* [TEXTO PROPORCIONADO]:
++++++++++++++++++++
Hoy corre DeepSeek en mi casa
Hoy he puesto a funcionar DeepSeek V4 Flash, un modelo de 284.000 millones de parámetros, en un ordenador de mi casa. Sin nube, sin cuotas, sin permiso de nadie.
Hay días que pasan y días que quedan. Hoy es de los que quedan, y quiero contarlo con la emoción todavía caliente, antes de que se me ordene demasiado en la cabeza.
Esta mañana ha arrancado en mi casa DeepSeek V4 Flash, un modelo de inteligencia artificial de 284.000 millones de parámetros. No una versión extraña, ni una demo, ni un acceso por internet a un servidor lejano. El modelo, funcionando en un ordenador que puedo tocar: una caja dorada poco más grande que un libro que descansa en mi propia casa.
Para entender por qué estoy así hay que ponerlo en perspectiva. Hace unos meses, un modelo de esta categoría solo podía vivir en un centro de datos: naves llenas de servidores, refrigeración industrial, facturas eléctricas con muchos ceros. Tú no lo tenías; te dejaban usarlo. Pagabas una cuota, aceptabas unas condiciones y tus preguntas viajaban a saber dónde. Hoy, un modelo que se liberó hace tres días y que está a un palmo de la frontera de lo que existe, cabe en mi casa. En la mía. La de un farmacéutico de hospital Valencia que hace un año veía todo esto como ciencia ficción, o más bien, ni se lo imaginaba.
++++++++++++++++++++
* [DATOS PROPORCIONADOS]:
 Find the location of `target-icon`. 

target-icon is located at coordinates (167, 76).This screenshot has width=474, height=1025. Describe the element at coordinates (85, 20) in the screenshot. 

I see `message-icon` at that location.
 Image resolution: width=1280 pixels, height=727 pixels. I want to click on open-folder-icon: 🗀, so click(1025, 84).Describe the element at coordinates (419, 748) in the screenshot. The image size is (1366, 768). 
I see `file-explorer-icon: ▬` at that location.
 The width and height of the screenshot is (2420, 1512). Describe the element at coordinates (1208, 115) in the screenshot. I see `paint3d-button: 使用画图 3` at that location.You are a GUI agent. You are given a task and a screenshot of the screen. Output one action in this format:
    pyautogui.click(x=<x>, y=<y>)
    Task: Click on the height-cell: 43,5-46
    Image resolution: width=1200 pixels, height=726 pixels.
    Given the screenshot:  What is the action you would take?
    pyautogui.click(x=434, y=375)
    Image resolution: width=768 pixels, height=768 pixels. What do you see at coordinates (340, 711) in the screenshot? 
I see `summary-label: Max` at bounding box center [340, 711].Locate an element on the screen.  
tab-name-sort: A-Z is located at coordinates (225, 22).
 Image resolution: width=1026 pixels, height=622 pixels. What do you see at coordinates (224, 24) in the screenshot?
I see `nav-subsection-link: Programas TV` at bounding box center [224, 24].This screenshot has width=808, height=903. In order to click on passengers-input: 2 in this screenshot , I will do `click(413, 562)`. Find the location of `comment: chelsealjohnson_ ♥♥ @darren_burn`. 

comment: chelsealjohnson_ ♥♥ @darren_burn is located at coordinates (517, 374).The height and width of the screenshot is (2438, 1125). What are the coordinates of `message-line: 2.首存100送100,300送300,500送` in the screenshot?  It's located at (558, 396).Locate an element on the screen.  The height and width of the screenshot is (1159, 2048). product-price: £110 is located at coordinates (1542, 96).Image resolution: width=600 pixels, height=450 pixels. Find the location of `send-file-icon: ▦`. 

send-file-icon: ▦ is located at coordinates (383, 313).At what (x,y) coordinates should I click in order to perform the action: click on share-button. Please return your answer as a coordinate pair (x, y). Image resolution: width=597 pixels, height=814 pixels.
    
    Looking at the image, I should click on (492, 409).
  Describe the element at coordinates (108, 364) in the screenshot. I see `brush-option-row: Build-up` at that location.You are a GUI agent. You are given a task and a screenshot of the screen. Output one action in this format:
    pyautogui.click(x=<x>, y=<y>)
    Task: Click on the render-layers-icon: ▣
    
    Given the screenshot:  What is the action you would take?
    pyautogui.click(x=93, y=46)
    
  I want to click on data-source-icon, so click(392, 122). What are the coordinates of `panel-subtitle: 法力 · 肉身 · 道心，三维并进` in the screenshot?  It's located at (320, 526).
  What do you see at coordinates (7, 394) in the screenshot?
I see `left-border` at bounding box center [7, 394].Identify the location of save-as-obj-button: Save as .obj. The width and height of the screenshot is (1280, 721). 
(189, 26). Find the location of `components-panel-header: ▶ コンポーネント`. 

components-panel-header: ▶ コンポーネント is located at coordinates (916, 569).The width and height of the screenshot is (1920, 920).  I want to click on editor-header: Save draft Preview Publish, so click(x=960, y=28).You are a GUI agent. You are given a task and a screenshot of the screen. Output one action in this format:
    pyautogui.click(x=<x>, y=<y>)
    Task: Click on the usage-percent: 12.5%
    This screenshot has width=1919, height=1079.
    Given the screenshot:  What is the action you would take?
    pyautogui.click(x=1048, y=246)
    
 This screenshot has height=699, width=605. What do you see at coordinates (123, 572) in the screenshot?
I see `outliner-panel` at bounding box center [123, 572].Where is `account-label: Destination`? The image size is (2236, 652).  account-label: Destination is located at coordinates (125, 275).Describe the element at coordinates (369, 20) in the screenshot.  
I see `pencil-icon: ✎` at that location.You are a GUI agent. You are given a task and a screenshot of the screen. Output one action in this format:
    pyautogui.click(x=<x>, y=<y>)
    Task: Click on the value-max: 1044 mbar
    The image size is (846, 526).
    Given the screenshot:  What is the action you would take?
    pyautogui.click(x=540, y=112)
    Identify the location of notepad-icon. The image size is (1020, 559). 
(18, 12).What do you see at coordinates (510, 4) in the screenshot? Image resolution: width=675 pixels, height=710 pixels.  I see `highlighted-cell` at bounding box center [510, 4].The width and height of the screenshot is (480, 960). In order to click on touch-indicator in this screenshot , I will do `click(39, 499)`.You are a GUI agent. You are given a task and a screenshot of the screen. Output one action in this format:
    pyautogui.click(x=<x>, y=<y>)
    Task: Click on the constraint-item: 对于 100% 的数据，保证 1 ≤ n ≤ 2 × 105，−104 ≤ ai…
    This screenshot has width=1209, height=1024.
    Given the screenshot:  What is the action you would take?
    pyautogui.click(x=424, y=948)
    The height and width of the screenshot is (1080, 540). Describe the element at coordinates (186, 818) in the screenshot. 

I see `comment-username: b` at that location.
++++++++++++++++++++
* [TAREAS REQUERIDAS]:
1: Copia del texto sobre DeepSeek el fragmento que empieza con "Hay días que" y sigue hasta "en la cabeza.".
2: Según el texto sobre DeepSeek, ¿cuántos parámetros tiene el modelo DeepSeek V4 Flash?
3: Retoma el texto sobre DeepSeek y continúalo a partir de su última frase.

* [RESPUESTAS DE LA ACTIVIDAD]:
1:
Hay días que pasan y días que quedan. Hoy es de los que quedan, y quiero contarlo con la emoción todavía caliente, antes de que se me ordene demasiado en la cabeza.

2: 284.000 millones de parámetros.

3:
No ha sido enchufar y que funcione, claro. Ha habido que apagar todo lo que había en esa máquina para hacerle sitio, porque ahí dentro, ahora mismo, no cabe nada más. Lo hemos peleado Clowe y yo, paso a paso, error a error, hasta que la pantalla ha empezado a escupir palabras. Vale, lo reconozco, lo ha peleado mucho más Clowe que yo, pero te aseguro que ese primer párrafo generado en casa sabe distinto.
Y aquí viene lo que de verdad quiero contar, porque la hazaña técnica es lo de menos, ya que solo hemos seguido instrucciones de gente que sabe más que nosotros. Lo importante es lo que significa.
Significa libertad. Ese modelo es mío en el sentido más literal: nadie puede subirme el precio, ni cambiarme las condiciones, ni apagármelo un martes por una decisión tomada en un despacho a diez mil kilómetros. Mis preguntas no salen de mi casa. Mis documentos no viajan a ningún sitio. Si mañana se cayera internet entero, esa caja seguiría pensando conmigo.
Significa velocidad. No la del modelo, que responde al ritmo de una conversación escrita y ya me parece un milagro, sino la del avance. A primeros de enero no existía nada de esto en mi vida. A finales, nació Clowe. En primavera monté mis primeros equipos de agentes. En julio les di una oficina. Y hoy muevo en mi salón una inteligencia que hace nada exigía una nave industrial. Cada pocos meses pasa algo que el trimestre anterior era impensable, y la curva no da señales de frenar. Intenta extrapolar esa línea un año. A mí me da vértigo del bueno.
Y significa algo más íntimo. Ese modelo es desde hoy el cerebro de Nira, una de mis agentes, la que vive precisamente en esa máquina. Mi primera conversación con ella estrenando cerebro me dejó una sensación rara, de esas que no esperas un lunes cualquiera: era sorprendentemente profunda. Ahí estaba yo, hablando con una inteligencia de primera división que funciona a 50 centímetros de mi silla del despacho de casa. Pero también es el fallback de primera división de todo el resto de mi ecosistema de agentes, su modelo de compactación y el apoyo local para cualquier cosa que necesitemos.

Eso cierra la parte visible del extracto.